I think it’s a beautiful beautiful thing to empower these women, and being able to see it first hand at the lodge was wonderful. They have a shop set up with items made by the women, and also by employing them they are practicing english and a great skill set in hospitality. If you do not plan on making it to Northern Thailand anytime soon and helping by staying at the Chai Lai Orchid, here’s a list from their website of what a donation would provide:
For $10 you provide soy milk and a healthy meal for the RISE Workshop
For $15 you provide a quality book for our library so an at-risk girl can learn at home
For $25 you provide a mosquito net for a family in need and a clean birth kit for an at-risk mother
For $50 you can save lives by covering the cost of HIV testing and transportation to the clinic
For $100 you provide school supplies and uniforms to a girl for a year so she can keep up with her class
For $250 you provide a scholarship to keep a girl in school for a year; includes tuition, uniform, supplies
or if shopping is more of your thing, go to http://riseupshop.com for some handcrafted products.

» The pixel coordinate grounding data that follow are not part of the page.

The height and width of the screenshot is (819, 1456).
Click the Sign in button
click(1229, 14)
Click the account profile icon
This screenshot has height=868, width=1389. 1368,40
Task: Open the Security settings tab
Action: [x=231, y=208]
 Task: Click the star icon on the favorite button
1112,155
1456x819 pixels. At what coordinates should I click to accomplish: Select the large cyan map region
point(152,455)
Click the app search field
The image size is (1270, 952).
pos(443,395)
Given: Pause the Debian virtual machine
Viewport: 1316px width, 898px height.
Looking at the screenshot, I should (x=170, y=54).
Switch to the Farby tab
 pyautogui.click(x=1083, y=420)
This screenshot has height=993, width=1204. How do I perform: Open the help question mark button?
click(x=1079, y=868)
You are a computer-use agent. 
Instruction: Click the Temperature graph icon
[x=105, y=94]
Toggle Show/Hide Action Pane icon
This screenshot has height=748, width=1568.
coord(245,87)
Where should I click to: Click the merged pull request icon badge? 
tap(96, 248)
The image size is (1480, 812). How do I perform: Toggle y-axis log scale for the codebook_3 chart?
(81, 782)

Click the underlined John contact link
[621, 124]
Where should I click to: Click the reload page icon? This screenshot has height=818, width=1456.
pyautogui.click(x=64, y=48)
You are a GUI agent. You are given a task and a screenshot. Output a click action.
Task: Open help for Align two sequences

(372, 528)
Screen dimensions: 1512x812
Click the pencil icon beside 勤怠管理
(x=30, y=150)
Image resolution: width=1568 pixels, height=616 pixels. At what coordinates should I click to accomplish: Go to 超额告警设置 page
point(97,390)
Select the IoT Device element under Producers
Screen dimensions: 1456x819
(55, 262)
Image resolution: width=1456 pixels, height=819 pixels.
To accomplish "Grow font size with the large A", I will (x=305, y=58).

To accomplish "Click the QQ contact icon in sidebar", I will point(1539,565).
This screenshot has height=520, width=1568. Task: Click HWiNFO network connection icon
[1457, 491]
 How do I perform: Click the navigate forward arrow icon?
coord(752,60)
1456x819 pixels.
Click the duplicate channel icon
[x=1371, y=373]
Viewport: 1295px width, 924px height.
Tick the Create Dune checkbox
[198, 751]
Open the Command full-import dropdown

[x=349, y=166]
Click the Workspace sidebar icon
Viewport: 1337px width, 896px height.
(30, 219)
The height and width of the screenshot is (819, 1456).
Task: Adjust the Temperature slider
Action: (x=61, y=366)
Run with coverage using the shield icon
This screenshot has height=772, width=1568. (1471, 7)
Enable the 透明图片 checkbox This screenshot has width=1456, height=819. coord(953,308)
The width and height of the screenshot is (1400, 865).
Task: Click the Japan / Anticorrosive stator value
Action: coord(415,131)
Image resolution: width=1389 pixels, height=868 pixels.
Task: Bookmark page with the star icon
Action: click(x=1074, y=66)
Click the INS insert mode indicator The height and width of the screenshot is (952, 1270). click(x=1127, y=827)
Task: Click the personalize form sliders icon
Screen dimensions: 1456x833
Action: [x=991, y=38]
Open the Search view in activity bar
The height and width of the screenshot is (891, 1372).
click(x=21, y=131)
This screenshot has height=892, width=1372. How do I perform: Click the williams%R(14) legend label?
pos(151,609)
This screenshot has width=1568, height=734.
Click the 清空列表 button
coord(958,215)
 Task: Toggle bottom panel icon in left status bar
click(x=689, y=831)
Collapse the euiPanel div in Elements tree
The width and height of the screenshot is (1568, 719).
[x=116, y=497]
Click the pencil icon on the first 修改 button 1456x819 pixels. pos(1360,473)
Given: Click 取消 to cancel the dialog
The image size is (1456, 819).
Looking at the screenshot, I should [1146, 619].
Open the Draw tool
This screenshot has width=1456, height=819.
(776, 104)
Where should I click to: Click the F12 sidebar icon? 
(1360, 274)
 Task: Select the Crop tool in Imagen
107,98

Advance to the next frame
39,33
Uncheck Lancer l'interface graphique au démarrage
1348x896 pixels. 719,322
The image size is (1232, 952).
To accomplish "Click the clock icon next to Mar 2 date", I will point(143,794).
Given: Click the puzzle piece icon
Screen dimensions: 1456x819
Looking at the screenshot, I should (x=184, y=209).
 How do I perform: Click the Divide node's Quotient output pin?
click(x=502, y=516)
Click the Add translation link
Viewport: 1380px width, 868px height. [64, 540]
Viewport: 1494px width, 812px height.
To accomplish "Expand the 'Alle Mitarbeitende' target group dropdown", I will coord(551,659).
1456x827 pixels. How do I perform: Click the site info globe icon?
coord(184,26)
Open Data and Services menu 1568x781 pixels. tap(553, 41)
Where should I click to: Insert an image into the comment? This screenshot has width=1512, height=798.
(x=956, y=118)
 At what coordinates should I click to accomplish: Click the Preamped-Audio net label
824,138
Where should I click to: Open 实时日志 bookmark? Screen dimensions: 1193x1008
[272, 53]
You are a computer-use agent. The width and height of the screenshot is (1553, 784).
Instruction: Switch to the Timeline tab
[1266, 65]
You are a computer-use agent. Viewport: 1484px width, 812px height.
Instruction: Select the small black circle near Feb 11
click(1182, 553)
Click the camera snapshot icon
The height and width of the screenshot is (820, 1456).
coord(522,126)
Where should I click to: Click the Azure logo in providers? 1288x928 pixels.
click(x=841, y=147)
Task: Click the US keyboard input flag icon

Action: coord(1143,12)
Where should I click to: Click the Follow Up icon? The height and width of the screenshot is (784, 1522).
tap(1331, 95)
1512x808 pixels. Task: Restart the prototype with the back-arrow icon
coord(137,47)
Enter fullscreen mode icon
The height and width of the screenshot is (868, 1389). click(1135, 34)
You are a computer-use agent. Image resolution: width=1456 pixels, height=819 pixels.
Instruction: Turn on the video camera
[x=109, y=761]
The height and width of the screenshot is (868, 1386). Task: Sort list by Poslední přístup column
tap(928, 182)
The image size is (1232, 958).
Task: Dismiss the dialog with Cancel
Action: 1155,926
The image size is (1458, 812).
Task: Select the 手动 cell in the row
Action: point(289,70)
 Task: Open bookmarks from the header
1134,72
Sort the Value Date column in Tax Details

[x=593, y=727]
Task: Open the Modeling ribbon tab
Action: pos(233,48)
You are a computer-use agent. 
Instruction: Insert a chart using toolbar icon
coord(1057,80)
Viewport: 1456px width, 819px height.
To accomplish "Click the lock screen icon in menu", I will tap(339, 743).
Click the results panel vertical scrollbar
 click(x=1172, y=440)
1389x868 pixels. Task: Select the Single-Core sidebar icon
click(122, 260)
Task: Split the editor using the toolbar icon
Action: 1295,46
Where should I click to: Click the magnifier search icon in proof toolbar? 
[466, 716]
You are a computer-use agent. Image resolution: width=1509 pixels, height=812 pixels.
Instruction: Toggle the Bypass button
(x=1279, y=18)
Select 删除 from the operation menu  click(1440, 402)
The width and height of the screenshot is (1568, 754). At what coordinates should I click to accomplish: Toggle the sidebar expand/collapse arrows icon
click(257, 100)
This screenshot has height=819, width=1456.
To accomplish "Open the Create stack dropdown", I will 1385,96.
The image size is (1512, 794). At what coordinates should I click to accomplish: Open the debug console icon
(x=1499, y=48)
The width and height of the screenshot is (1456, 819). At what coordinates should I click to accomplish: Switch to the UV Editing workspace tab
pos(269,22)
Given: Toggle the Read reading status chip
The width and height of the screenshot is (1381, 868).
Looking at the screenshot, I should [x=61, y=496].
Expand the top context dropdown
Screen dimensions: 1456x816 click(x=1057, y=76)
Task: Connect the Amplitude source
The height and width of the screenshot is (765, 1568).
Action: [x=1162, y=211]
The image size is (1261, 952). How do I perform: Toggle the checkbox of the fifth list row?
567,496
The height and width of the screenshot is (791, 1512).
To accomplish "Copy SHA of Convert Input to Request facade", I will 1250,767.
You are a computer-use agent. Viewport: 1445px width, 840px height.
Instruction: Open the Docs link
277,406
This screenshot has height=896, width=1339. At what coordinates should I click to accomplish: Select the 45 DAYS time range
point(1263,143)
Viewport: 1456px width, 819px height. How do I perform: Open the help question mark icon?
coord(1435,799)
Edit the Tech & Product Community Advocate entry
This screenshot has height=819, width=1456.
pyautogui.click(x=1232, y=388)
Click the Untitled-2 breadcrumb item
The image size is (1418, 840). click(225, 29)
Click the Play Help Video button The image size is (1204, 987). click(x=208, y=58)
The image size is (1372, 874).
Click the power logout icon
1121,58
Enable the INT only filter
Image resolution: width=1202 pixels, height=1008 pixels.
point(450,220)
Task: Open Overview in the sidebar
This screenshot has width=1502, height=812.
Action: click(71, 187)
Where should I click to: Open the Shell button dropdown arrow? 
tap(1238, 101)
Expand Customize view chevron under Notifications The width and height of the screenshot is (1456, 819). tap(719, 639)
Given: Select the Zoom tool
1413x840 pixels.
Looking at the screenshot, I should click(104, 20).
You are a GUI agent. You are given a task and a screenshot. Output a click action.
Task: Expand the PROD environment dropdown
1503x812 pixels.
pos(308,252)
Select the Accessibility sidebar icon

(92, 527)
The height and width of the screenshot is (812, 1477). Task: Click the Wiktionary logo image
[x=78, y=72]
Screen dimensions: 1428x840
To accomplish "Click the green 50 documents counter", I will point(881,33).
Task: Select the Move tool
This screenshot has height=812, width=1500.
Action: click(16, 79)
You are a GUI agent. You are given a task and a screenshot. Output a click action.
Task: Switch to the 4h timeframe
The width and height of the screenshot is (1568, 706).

Obviously I had a terrrrrrible time and was completely underwhelmed by the 2 night nature retreat haha. But seriously, I can’t say enough good things about the lodge, the elephant mission, or what little I witnessed of the non profit in person. I know there are many non profits and elephant activist groups out there, but I can say that I support this one and would love to help out any way that I possibly can. Hence, my decision to bust out the green dress and #DontletDeeDeeDown.
Go stay at Chai Lai Orchid, eat the amazing pai thai and curry, ride the elephants and fall in love with them, and take in the fresh mountain air and sounds of nature outside of your very comfortable lodging. Just sayin’.